### Material for the task
::::
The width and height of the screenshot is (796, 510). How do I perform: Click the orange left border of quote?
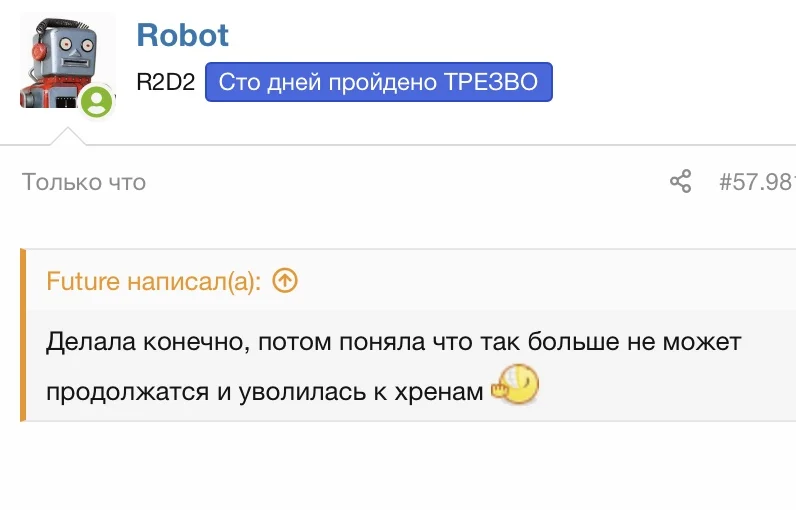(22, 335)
::::
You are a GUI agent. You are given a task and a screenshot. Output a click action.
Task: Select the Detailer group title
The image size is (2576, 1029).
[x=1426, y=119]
::::
Return each line of the data above that contains the string "screenshot".

### Answer for the task
The width and height of the screenshot is (796, 510). How do I perform: Click the orange left border of quote?
You are a GUI agent. You are given a task and a screenshot. Output a click action.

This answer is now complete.